### TASK GOAL
Report all lines of the records that contain "sofort".

:: MATERIAL PROVIDED ::

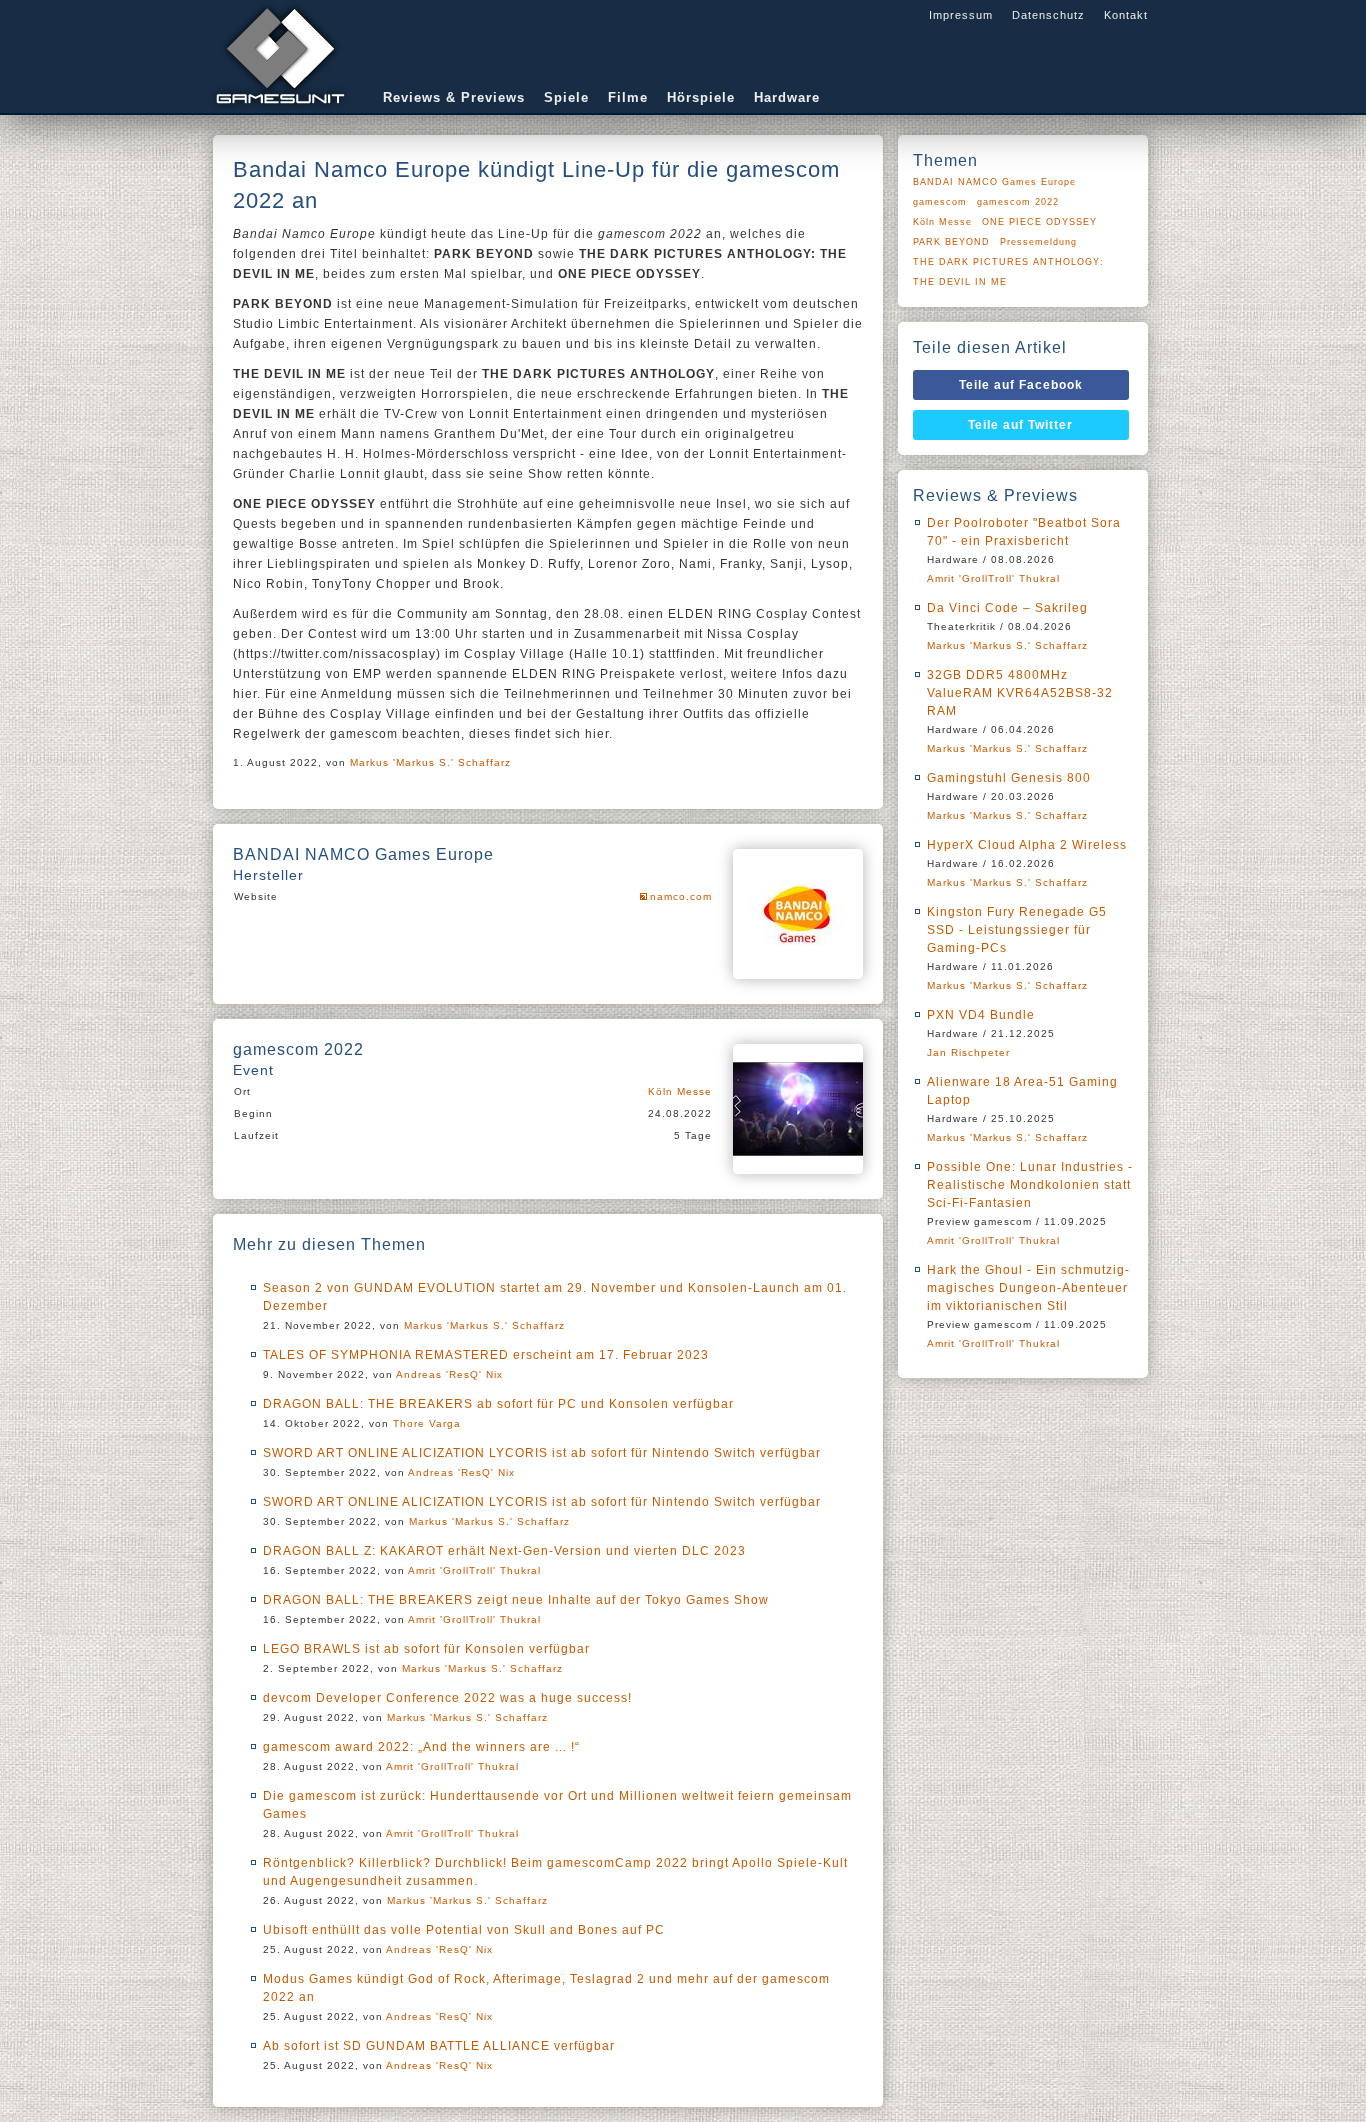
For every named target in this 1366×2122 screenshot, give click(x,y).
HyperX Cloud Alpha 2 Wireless (1027, 845)
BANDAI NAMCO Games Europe (994, 182)
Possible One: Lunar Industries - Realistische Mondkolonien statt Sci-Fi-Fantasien (1030, 1185)
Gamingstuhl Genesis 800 (1009, 778)
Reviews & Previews (454, 97)
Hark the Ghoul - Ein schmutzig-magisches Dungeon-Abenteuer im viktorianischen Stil (1028, 1288)
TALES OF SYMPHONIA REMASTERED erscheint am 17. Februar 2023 (486, 1355)
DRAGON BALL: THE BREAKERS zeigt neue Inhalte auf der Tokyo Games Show (516, 1600)
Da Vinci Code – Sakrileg (1007, 608)
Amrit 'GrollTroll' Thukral (474, 1570)
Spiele (566, 97)
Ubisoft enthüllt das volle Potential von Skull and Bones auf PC (464, 1930)
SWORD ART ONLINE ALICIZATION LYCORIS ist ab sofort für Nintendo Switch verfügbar (542, 1453)
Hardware (787, 97)
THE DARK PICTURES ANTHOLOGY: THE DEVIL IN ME (1008, 272)
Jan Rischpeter (968, 1052)
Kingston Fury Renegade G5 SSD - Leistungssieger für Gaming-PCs (1017, 930)
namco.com (681, 896)
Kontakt (1126, 15)
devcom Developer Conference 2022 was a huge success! (447, 1698)
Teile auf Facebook (1021, 385)
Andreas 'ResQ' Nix (449, 1374)
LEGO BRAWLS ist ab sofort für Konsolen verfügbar (426, 1649)
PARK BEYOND (951, 242)
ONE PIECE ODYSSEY (1039, 222)
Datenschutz (1048, 15)
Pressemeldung (1038, 242)
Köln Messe (680, 1091)
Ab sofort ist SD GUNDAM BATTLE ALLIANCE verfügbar (439, 2046)
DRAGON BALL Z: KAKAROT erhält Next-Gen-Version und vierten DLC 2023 (504, 1551)
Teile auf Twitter (1020, 425)
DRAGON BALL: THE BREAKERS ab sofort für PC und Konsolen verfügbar (498, 1404)
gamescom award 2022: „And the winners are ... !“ (421, 1747)
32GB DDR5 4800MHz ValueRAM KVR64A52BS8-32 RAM (1020, 693)
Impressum (961, 15)
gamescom (940, 202)
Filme (628, 97)
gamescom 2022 (1018, 202)
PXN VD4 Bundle (981, 1015)
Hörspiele (701, 97)
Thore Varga (427, 1423)
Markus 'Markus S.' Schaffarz (430, 762)
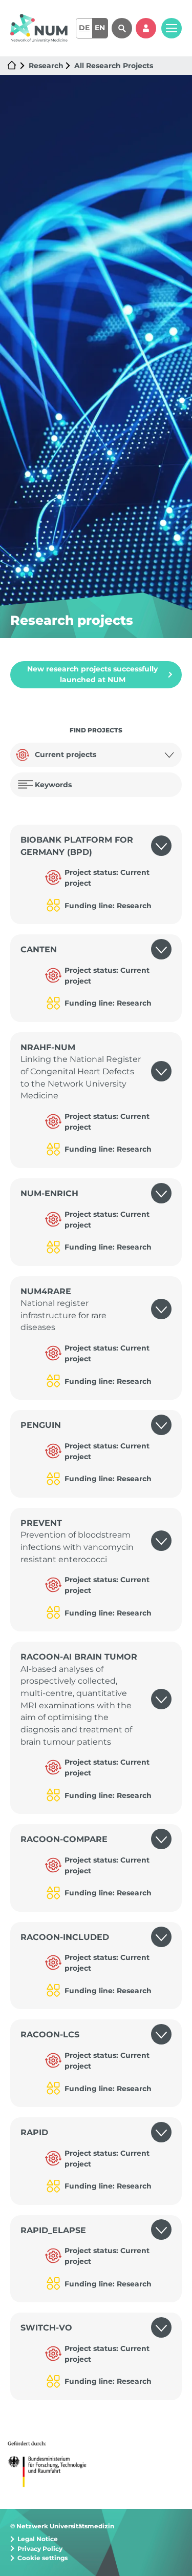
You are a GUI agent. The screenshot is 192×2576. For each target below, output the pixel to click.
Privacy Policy (39, 2548)
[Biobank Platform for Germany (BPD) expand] (166, 846)
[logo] (39, 28)
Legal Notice (37, 2539)
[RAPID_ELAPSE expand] (166, 2230)
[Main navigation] (171, 28)
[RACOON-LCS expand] (166, 2034)
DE (84, 27)
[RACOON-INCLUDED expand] (166, 1937)
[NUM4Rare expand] (166, 1309)
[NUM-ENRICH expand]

:::

### ANSWER TO THE EXERCISE
SWORD ART ONLINE ALICIZATION LYCORIS ist ab sofort für Nintendo Switch verfügbar (542, 1453)
LEGO BRAWLS ist ab sofort für Konsolen verfügbar (426, 1649)
Ab sofort ist SD GUNDAM BATTLE ALLIANCE verfügbar (439, 2046)
DRAGON BALL: THE BREAKERS ab sofort für PC und Konsolen verfügbar (498, 1404)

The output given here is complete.